Ou seja, se um consumidor quer renegociar um contrato de compra de energia, precisa comprovar que não tem condições de cumpri-lo, e não apenas que não conseguirá utilizar a energia contratada.

Nas últimas semanas, circularam amplamente entre os agentes do setor comunicados emitidos pelas comercializadoras da Cemig e da Votorantim Energia notificando os clientes da ocorrência de caso fortuito e força maior por conta do estado de calamidade pública. Em ambos os casos, tratou-se de cumprimento dos ritos e prazos determinados nos contratos. Assim, se houver necessidade de renegociação no futuro, as empresas estarão protegidas.
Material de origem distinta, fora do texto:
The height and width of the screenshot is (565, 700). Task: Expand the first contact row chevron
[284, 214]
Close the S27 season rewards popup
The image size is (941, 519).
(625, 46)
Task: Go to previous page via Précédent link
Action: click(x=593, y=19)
“Na minha visão, a alegação de força maior será mais forte para contratos que sejam vinculados a entrega de determinado volume de energia para determinada unidade consumidora”, disse o advogado Fabiano de Brito, do do escritório Mattos Filho. “Num português claro, não é ‘a festa do caqui”, disse ele, lembrando que a situação aguda está afetando todos.

Caberá a quem questionar o contrato provar que a crise provocada pelo coronavírus (covid-19) está, de fato, prejudicando sua condição de caixa, por exemplo. Por isso, a tendência é que os contratos sejam discutidos em acordos a cada caso.

“Eu diria que os contratos teriam que ser cumpridos, não sou flexível de achar que é caso fortuito”, disse Rafael Janiques, sócio do ASBZ Advogados.

Para o especialista, nesse caso pode ser aplicada a hipótese de onerosidade excessiva, passível de negociação entre as partes, já que a crise afeta tanto consumidores quanto vendedores de energia. “É caso fortuito para os dois lados, não só um. Não foi só no segmento de comercialização ou de geração. Então não faz sentido alguém ficar com energia descontratada e ter que vender no curto prazo ao piso, assumindo o prejuízo sozinho”, disse Janiques.

Será importante, na análise dos pedidos, descartar aqueles “oportunistas” que buscam brechas para abrir contratos. 

“Na crise em 2016 houve várias situações assim. Consumidores que compravam mais do que precisavam querendo devolver. Nessas situações, os contratos sempre foram mantidos, já que o conceito do contrato é ser celebrado justamente para estabilizar demanda e preço. Aí quando você precisa da estabilidade, pedem negociação?”, disse Brito.

Atrasos em obras

Outros possíveis usos das cláusulas de caso fortuito e força maior no setor elétrico dizem respeito ao atraso de obras. Novamente, nesses casos, será necessário provar que os atrasos estão diretamente relacionados à crise do coronavírus.

Segundo Janiques, seria importante a Agência Nacional de Energia Elétrica (Aneel) se manifestar sobre possíveis excludentes de responsabilidade no caso de atrasos causados pela crise. “No passado, a Aneel emitiu uma decisão garantindo ao ONS a possibilidade de flexibilizar as fiscalizações, por causa da greve dos caminhoneiros”, disse ele.

Projetos de geração que tenham atraso também terão que negociar possíveis postergações de contratos. A ideia defendida por advogados é que toda a duração do contrato seja deslocada por alguns meses. Assim, a duração total do empreendimento é mantida, e a viabilidade econômica também.

Nota: Editada às 11h15 de 02 de abril de 2020.